**TEXT SHOWN**.
::::::::
MassCARE

Haycox Letter

 

 

Boston Herald

March 7, 2003

To the Editor:
It is horrifying to me as a parent of two teenage public school
students, that the Department of Education is juggling MCAS results and
claiming "progress". Only the most cynical could celebrate this
Pyrrhic victory. Commissioner Driscoll holds up results that look good
only because he has thrown away the numbers that reflect the ugly
truth: the students who, after failing the test in 1999, have dropped
out over the last four years have been carved out of the numbers that
make up the class of 2003, making the ratio of passing students look
wildly better. If the DOE counted all Boston students who started high
school with the original class in the count, the pass rate for the city
today would be only 48%.

Where did kids who drop out go? Back to their neighborhoods, with no
diploma, scant skills, and only a the barest toe-hold on a future. The
problem - kids falling through the cracks - does not go away as easily
as Mr. Driscoll would have us believe.
::::::::
**WRITTEN REQUEST A**. Update the records from the line with "Viewport: 1389px width, 868px" up to and including the line with "click(31, 243)", replacing "grid icon" with "tile icon" and keeping everything else the same. Leave the pictures out of your answer.

**INFORMATION PROVIDED**.
::::::::
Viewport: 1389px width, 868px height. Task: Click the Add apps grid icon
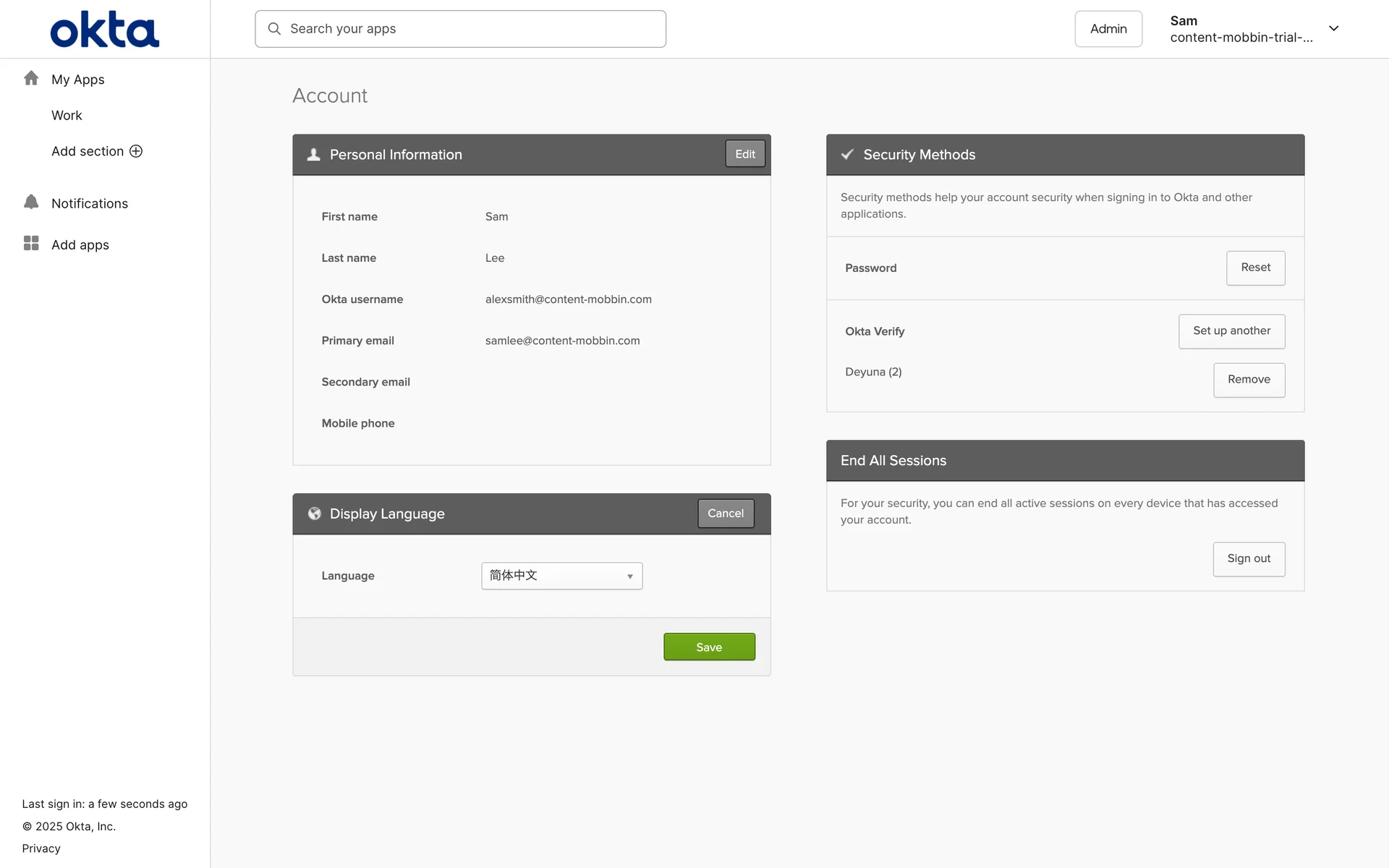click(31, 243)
::::::::
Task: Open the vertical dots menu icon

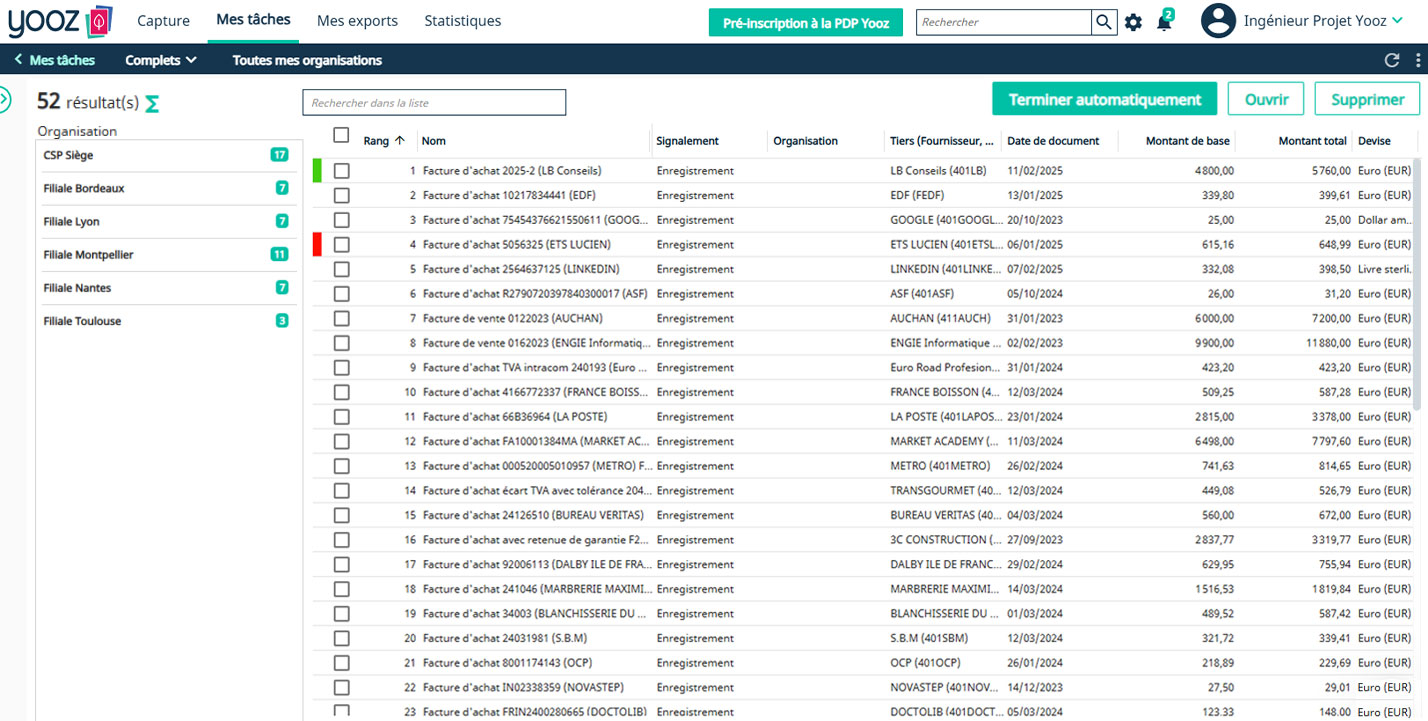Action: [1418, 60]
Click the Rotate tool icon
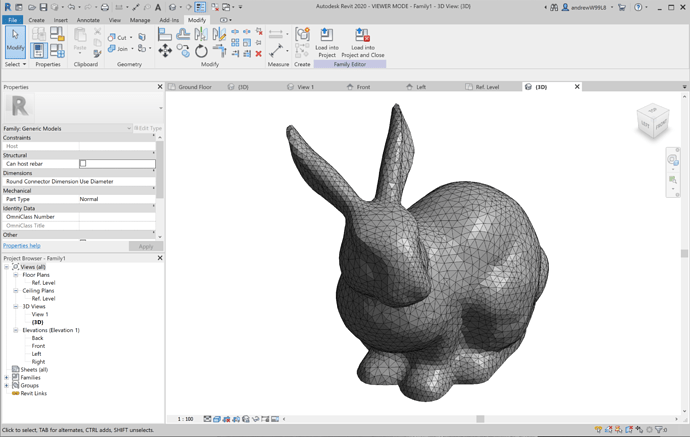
::::::::
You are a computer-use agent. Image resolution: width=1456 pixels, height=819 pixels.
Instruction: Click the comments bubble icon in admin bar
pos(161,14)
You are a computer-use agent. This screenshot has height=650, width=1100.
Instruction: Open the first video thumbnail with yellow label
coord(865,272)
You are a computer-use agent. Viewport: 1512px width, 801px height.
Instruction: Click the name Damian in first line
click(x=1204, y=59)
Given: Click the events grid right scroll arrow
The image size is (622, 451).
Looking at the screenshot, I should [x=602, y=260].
::::::::
**WRITTEN REQUEST B**. Give the letter about MCAS results again in full, word for word.

**WRITTEN SOLUTION A**.
Viewport: 1389px width, 868px height. Task: Click the Add apps tile icon
click(31, 243)

**WRITTEN SOLUTION B**.
MassCARE

Haycox Letter

 

 

Boston Herald

March 7, 2003

To the Editor:
It is horrifying to me as a parent of two teenage public school
students, that the Department of Education is juggling MCAS results and
claiming "progress". Only the most cynical could celebrate this
Pyrrhic victory. Commissioner Driscoll holds up results that look good
only because he has thrown away the numbers that reflect the ugly
truth: the students who, after failing the test in 1999, have dropped
out over the last four years have been carved out of the numbers that
make up the class of 2003, making the ratio of passing students look
wildly better. If the DOE counted all Boston students who started high
school with the original class in the count, the pass rate for the city
today would be only 48%.

Where did kids who drop out go? Back to their neighborhoods, with no
diploma, scant skills, and only a the barest toe-hold on a future. The
problem - kids falling through the cracks - does not go away as easily
as Mr. Driscoll would have us believe.